[start of Excerpt provided]
The first goal of Anna—and the name of the original paper—was to perform well at any scale. What did we mean by that? Well, conventional wisdom said that systems have to be rearchitected every time they expand 10x beyond plan. Anna was designed to demonstrate that the lessons of coordination-freeness could result in a system that offered world-beating performance at the small scale on a single multicore box, and at massive scale on machines distributed across the globe.

The Anna story is richer than just the any-scale story. Anna is the subject of two earlier posts of mine (here and here) and two award-winning research papers (ICDE18 and VLDB19), and given the length of this post I’ll be brief here, focusing on technical headlines:

  • Anna is crazy fast. In simple workloads Anna is as fast as anything around at any scale. Under contention, Anna is orders of magnitude faster than the fastest KVSes out there, including Redis, Masstree, and Intel’s TBB hashtable. This is because Anna never coordinates (no locks, no atomics, no consensus protocols!), whereas those systems spend 90+% of their time coordinating under contention.
[end of Excerpt provided]
[start of Data]
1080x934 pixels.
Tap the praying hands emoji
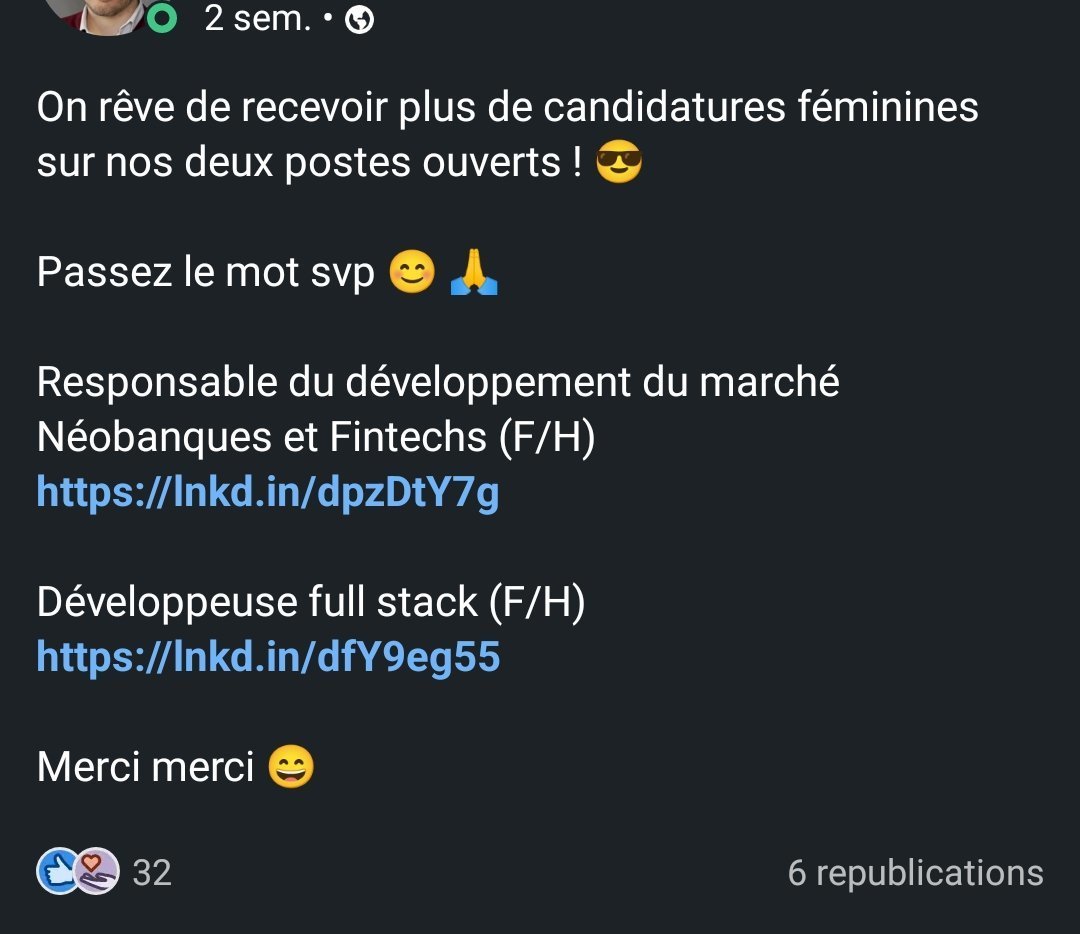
[end of Data]
> [What you will do] Write out the entire passage about Anna word for word.

> [Solution for this exercise]
The first goal of Anna—and the name of the original paper—was to perform well at any scale. What did we mean by that? Well, conventional wisdom said that systems have to be rearchitected every time they expand 10x beyond plan. Anna was designed to demonstrate that the lessons of coordination-freeness could result in a system that offered world-beating performance at the small scale on a single multicore box, and at massive scale on machines distributed across the globe.

The Anna story is richer than just the any-scale story. Anna is the subject of two earlier posts of mine (here and here) and two award-winning research papers (ICDE18 and VLDB19), and given the length of this post I’ll be brief here, focusing on technical headlines:

  • Anna is crazy fast. In simple workloads Anna is as fast as anything around at any scale. Under contention, Anna is orders of magnitude faster than the fastest KVSes out there, including Redis, Masstree, and Intel’s TBB hashtable. This is because Anna never coordinates (no locks, no atomics, no consensus protocols!), whereas those systems spend 90+% of their time coordinating under contention.